Diario de Mallorca

Diario de Mallorca

Contenido exclusivo para suscriptores digitales

Nada tiene que ver el título de esta columna con ese pequeño y hermoso archipiélago situado frente a las costas gallegas, a la altura de la ría de Vigo, las Cíes, sino con algo opaco: los centros de internamiento de extranjeros. Son ocho los existentes en nuestro país, y lo que ocurre entre sus paredes será prácticamente desconocido de la mayoría de los lectores, como lo era en buena medida de quien escribe hasta que tuvo la ocasión de hablar con una de esas personas que altruista y voluntariamente se preocupan de los seres humanos allí encerrados en espera de expulsión.

Pues de seres humanos se trata aunque a veces no los veamos como tales, gentes que no han cometido delito alguno si no es el de haber nacido en países donde la general miseria contrasta con la insolente opulencia de quienes, muchas veces con nuestro apoyo, tan despóticamente los gobiernan. Son centros que dependen del ministerio del Interior y no, por ejemplo, del de Asuntos Sociales, como sería tal vez más lógico, al no albergar a criminales sino a personas en situación irregular, que han tenido la desgracia de ser detenidas de manera cautelar y a quienes se ha aplicado la llamada "ley de extranjería".

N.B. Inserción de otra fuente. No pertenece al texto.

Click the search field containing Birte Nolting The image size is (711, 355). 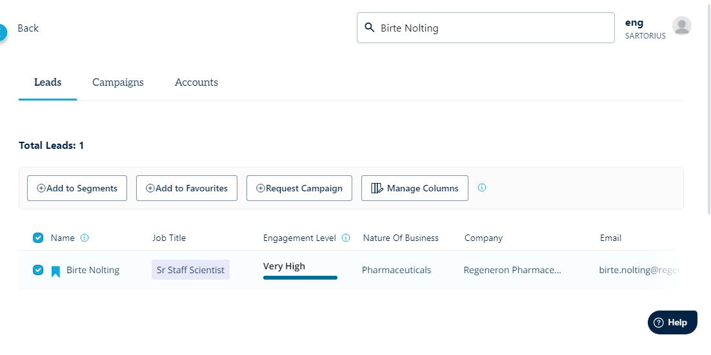click(490, 28)
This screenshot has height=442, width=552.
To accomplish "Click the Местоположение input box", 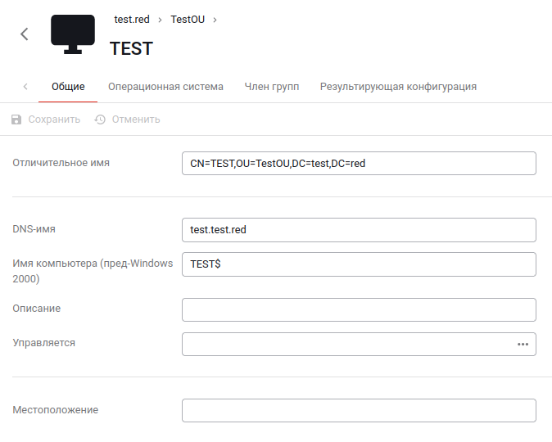I will point(359,411).
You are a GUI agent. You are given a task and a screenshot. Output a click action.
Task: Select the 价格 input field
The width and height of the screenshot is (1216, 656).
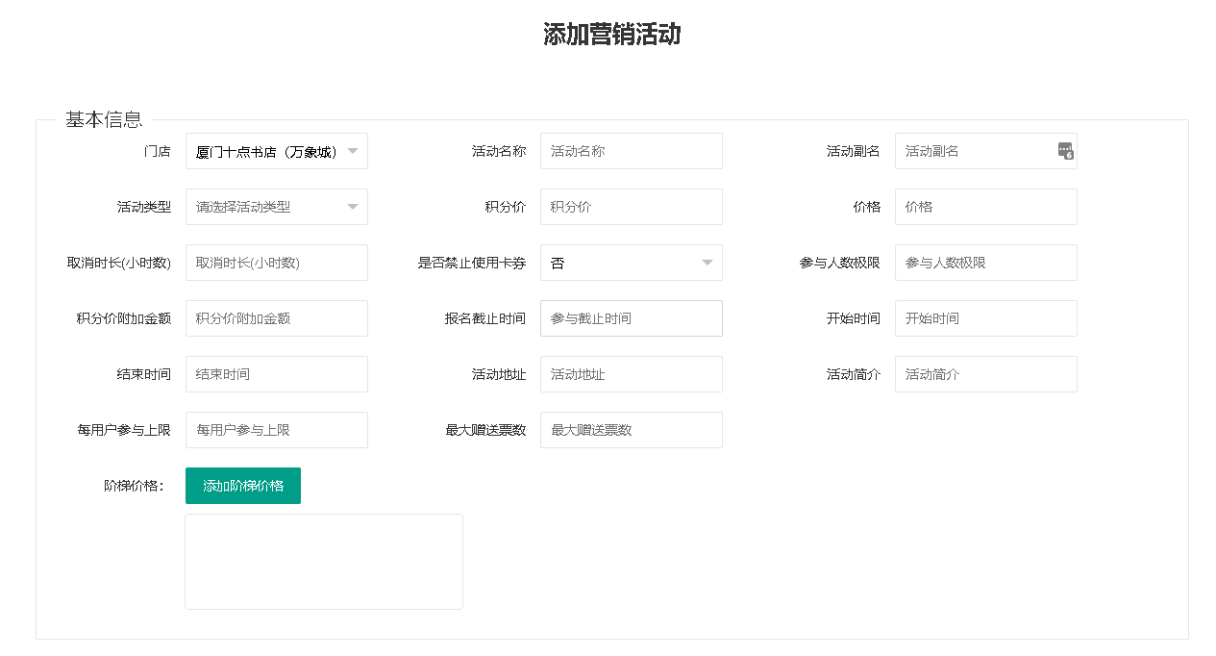point(985,207)
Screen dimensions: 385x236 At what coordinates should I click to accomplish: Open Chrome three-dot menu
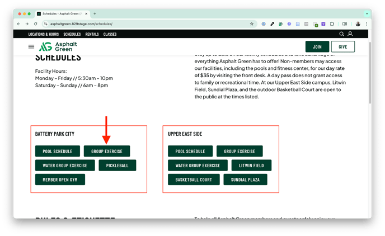(x=367, y=24)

Las organizaciones de derechos humanos que se preocupan de lo que allí ocurre han calificado de "reglamento de la vergüenza" al que gobierna esos centros, dado el tratamiento que reciben los internos, encerrados hasta ocho por celda, separados aunque se trate de marido y mujer, sin biblioteca donde pasar el tiempo ni apenas posibilidad de ocio, expuestos a eventuales vejaciones, por decirlo suavemente, de sus guardianes, que son policías nacionales y no funcionarios de prisiones. Personas que a título individual y no como parte de alguna ONG como la Cruz Roja acuden con regularidad a esos centros y se preocupan por los internos, identificados no por sus nombres sino sólo por números y con quienes sólo pueden comunicarse a través de una mampara de cristal, hablan de problemas de indefensión, higiene y otros que en algunos casos claman al cielo.

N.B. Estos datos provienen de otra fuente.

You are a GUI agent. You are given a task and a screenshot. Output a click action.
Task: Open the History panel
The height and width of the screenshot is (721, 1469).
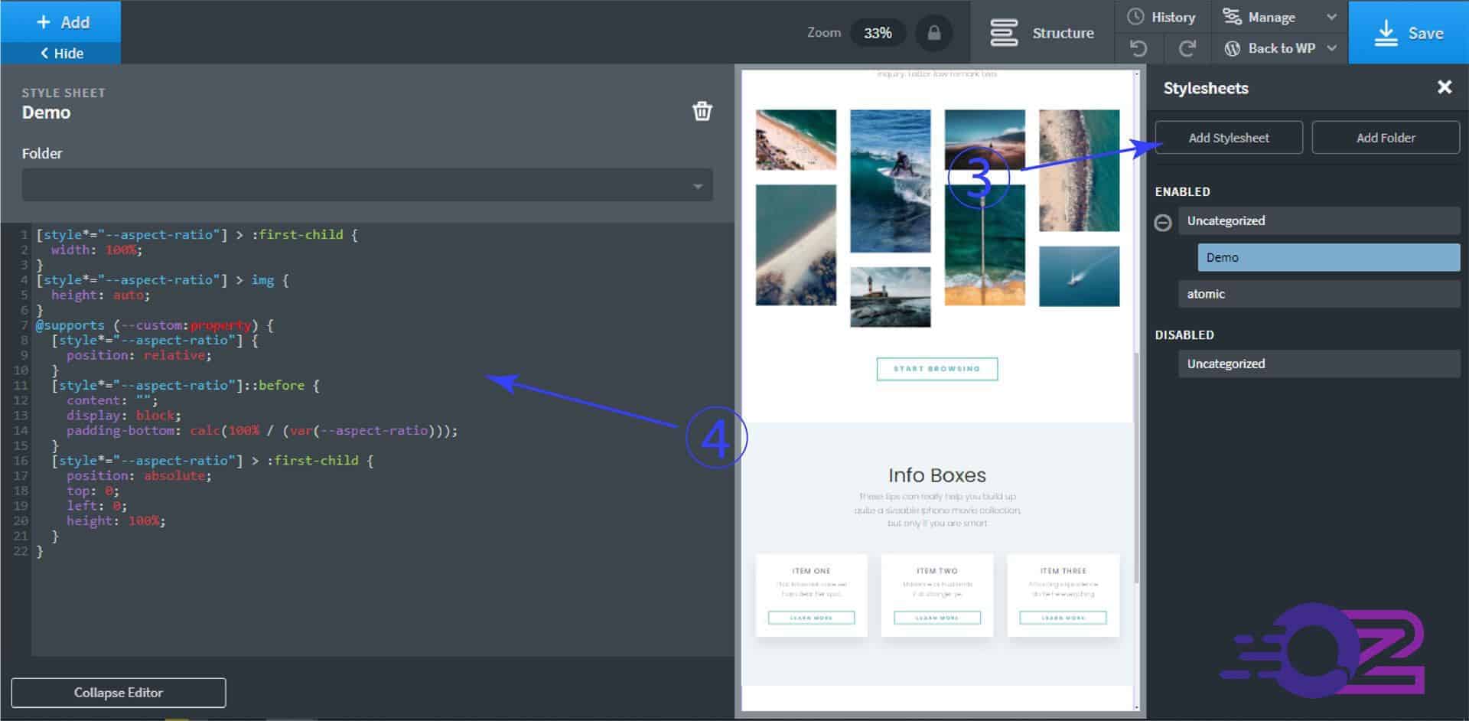pyautogui.click(x=1162, y=17)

Muchos no saben siquiera que tienen derecho a intérprete, a un abogado de oficio, a ser informados desde el primer momento sobre su situación y pasan así hasta el máximo de sesenta días que establece la ley antes de que sean expulsados de país o, si se les permite quedarse, puestos simplemente en libertad sin recibir ningún tipo de asistencia. En ese caso se les devuelve el teléfono móvil si es que lo tenían en el momento de la detención y se les abandona a su suerte. A los que se decide expulsar, los meten en algún vuelo especialmente fletado o en un avión de línea regular para devolverlos a sus países de origen o a veces a cualquier otro del mismo continente porque hay a quienes todos esos países deben de parecerles iguales.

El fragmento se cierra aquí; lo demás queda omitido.